This week’s readings captured unspeakably vile realities of the genocide against the Yazidi people, so much so that it feels disrespectful and silly to try to summarize them for reading response. So much cruelty is enacted by power-drunk people for the sole reason that they can. Why is it that we can revel in somebody else’s excruciating pain? How can we see another as so dehumanized that we can inflict such torture as is described in The Bee Keeper and the Zaman piece? Dehumanization is easy to recognize when it is used to justify horrific acts. But on the topic of dehumanization, this particular quote from the Zaman piece landed particularly unwell with me: “[The Yazidis] typically experience less of the racism endured by other migrants. This is because ‘the German taxpayer understands that their situation is unique, that they have truly suffered’ and therefore takes pride in offering them a haven, Blume explained,” writes Zaman. 

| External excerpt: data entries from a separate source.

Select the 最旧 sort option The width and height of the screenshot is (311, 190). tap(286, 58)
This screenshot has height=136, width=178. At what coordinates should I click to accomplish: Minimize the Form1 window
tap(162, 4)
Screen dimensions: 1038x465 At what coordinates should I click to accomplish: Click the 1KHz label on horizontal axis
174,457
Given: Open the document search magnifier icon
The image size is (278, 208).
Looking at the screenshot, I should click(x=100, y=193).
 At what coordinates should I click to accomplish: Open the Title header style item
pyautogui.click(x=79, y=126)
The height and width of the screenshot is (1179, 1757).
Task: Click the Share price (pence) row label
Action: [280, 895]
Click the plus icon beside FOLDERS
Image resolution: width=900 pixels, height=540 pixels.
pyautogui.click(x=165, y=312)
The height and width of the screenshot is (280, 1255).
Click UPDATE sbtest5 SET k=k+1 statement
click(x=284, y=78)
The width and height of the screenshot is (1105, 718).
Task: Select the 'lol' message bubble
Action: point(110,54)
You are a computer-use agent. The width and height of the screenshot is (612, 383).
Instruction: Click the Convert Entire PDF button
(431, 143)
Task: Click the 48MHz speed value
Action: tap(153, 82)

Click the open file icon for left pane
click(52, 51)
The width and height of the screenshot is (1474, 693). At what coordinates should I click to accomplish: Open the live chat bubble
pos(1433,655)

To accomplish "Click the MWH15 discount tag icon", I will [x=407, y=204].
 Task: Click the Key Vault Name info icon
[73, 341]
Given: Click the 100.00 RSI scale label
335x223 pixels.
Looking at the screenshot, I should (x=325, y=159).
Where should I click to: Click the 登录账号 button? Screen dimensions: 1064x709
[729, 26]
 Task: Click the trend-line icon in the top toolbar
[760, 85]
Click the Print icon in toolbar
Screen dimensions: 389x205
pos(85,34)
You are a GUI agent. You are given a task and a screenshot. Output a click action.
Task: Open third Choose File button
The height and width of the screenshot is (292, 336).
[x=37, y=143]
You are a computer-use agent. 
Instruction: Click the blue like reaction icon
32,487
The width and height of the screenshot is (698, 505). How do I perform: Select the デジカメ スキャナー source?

“Truly suffered” – they have “truly suffered” – what does that mean? In my view, this is no true kindness or reduced racism. To look at a group of displaced people and decide not to be racist to them because they have “truly suffered” is dehumanization too. It reminds me that people of color will, in perpetuity, convince the white ruling majority that their suffering is real. They are asked to rehash, perform, confess, and cry while the white jury looks on and decides if it is true enough to reap pity. The pragmatist in me realizes that this is just how it is, and it is ultimately best that they are safe and housed away from harm. The human in me is disgusted. To this end, I do not find the closing comments of the Zaman piece shocking – “we have to hurry. The welcome coming atmosphere of 2015 is no longer here,” interviewee Minnayi says. How could the welcome last if it was never based on real respect or empathy as much as it was self-serving pseudo-heroism?

This brings me to the question posed for this week’s discussion: should journalists sensationalize tragedy to spur action? My response is that I don’t know that it is a meaningful action that will be spurred, especially as it relates to migration. Sympathy brought on by sensation is performative and shallow and only followed through with if it causes no discomfort to the giving party. That is, if people are not educated fully and brought to view others as human – deserving of peace not because they have performed a trauma circus for them – but because we trust them and welcome them because we truly see them as equals. I’m not convinced that journalism that centers on sensationalism can ever encourage a society of equals – is it the practice of consuming sensationalist media itself not somewhat grounded in an inherently patronizing lens? Journalism speaks to the public directly and shapes their view of people they do not know. It seems to me that journalists have a duty to educate rather than sensationalize, although I do not know where that line is in the case of such atrocities.